In the week before the documentary was released, online betting markets had Len Sassaman, a cryptographer who moved in similar online circles to Satoshi, as the most likely candidate to be revealed as the Bitcoin creator. Sassaman took his own life in 2011 at the age of 31, shortly after Satoshi disappeared.
The case for Sassaman was first outlined in 2021 by Evan Hatch, founder of crypto gaming platform Worlds. Whenever speculation about Sassaman bubbles periodically to the surface, the spotlight is thrown on his widow, software developer Meredith Patterson, who believes the theory is unfounded.

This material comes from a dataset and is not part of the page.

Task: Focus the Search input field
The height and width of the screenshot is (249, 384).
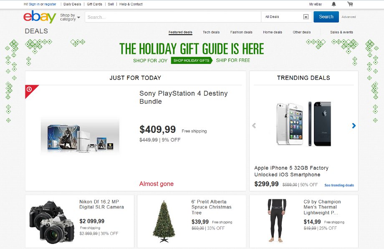Action: 173,17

“People used to be really fucking nosy and entitled. I’d get people writing me with a two-page list of dates and locations, asking where I was at such and such a time or place,” says Patterson. “Where do you get off? A complete stranger walking up to a widow and trying to interrogate her. It’s like, fuck off Sargeant Joe Friday.”
When Patterson caught wind that the documentary might name her former husband, her first thought was for her parents, whom she worried might be targeted as a way of threatening her into handing over Satoshi’s bitcoin stash. “I called my dad and said: Something weird has happened and it’s not any of our faults,” she says. A friend who works in law enforcement in Belgium, where Patterson now lives, advised her to take refuge in her local police station if she felt unsafe.
In the end, the problem was not hers to deal with. “I was relieved for myself and my family that they named Peter Todd,” says Patterson. “But I feel sorry for Peter Todd. Frankly, nobody deserves getting a target painted on their back.”
The stance of many Bitcoin advocates, including Todd, is that there is nothing to be gained by the hunt for Satoshi. In the absence of its creator, Bitcoin has evolved under a meritocracy of ideas, in which changes are proposed and decided upon by community vote, they say. Meanwhile, there is plenty to lose for anyone accused of being Satoshi, whether accurately or otherwise.
After the documentary aired, emails began to flood into Todd’s inbox. “So far, [it’s] a bunch of people asking for money,” says Todd. In one exchange seen by WIRED, an individual sent twenty-five emails in the span of two days asking Todd to help repay a loan.